━━━ DATA

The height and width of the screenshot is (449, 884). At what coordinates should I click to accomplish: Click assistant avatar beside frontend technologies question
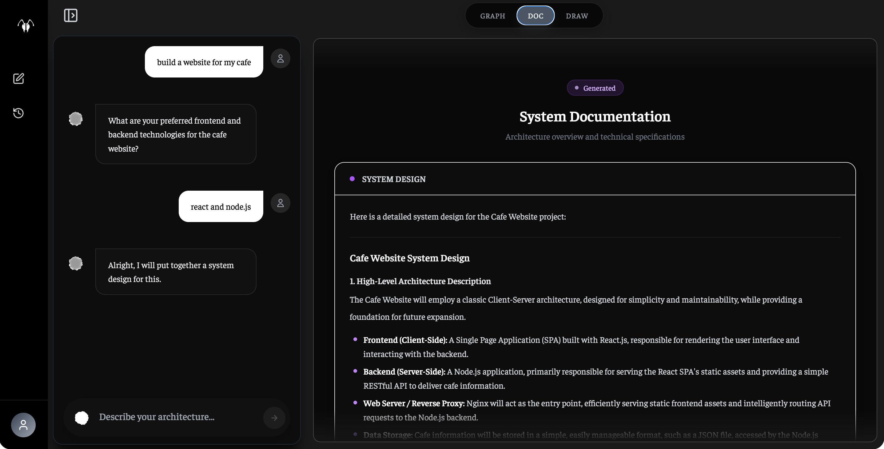click(x=76, y=119)
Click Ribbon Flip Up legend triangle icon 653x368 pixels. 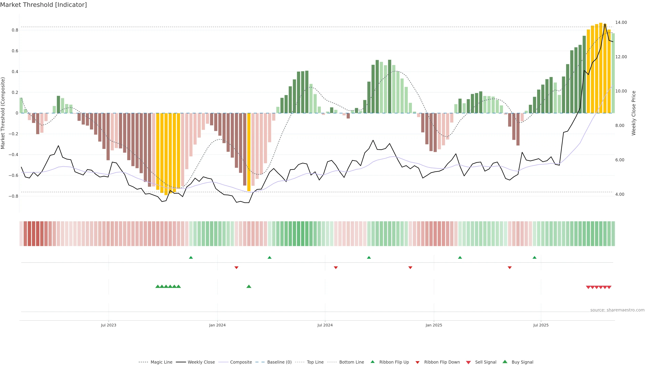372,362
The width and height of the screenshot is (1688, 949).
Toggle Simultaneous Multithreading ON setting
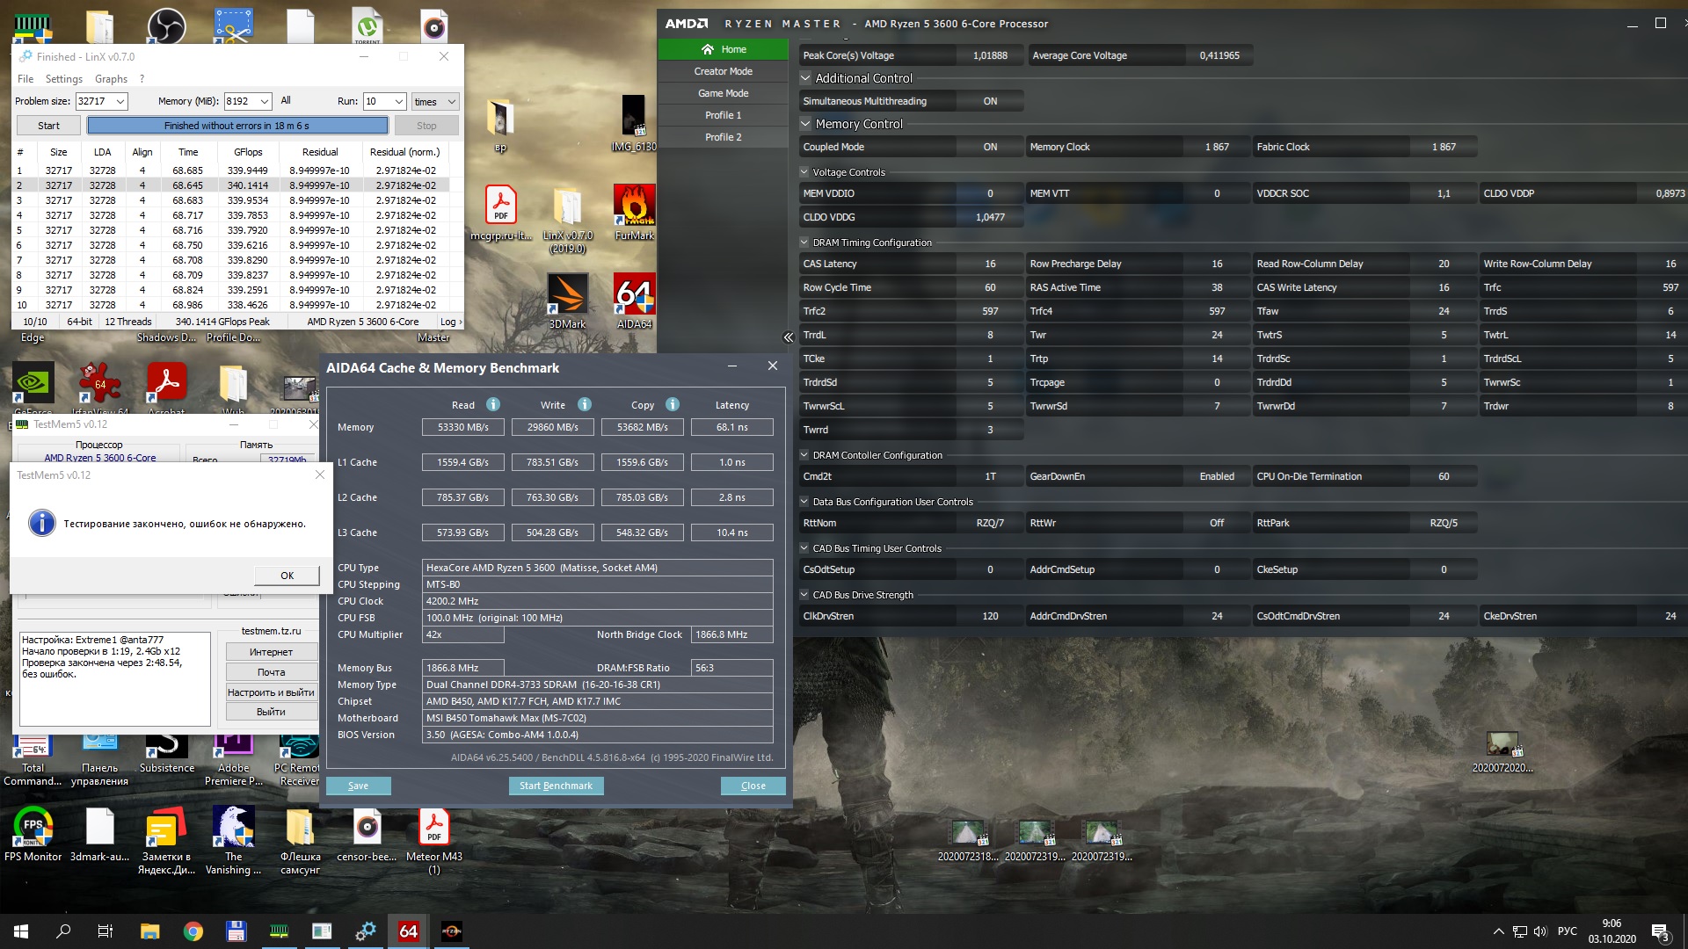(x=990, y=101)
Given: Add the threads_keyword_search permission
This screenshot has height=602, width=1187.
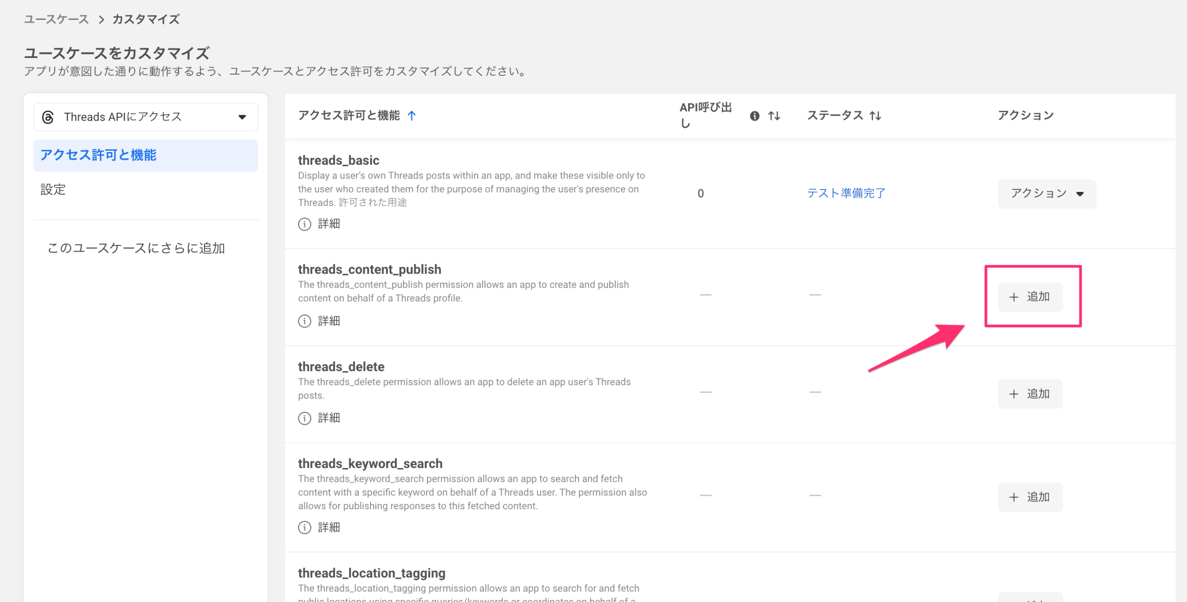Looking at the screenshot, I should (x=1030, y=497).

━━━━━━

Every line from the one with "The width and" through the end of the material above should be restated word for word, with the pictures left out.

The width and height of the screenshot is (1688, 949).
Toggle Simultaneous Multithreading ON setting
(x=990, y=101)
Given: Add the threads_keyword_search permission
This screenshot has height=602, width=1187.
Looking at the screenshot, I should (x=1030, y=497).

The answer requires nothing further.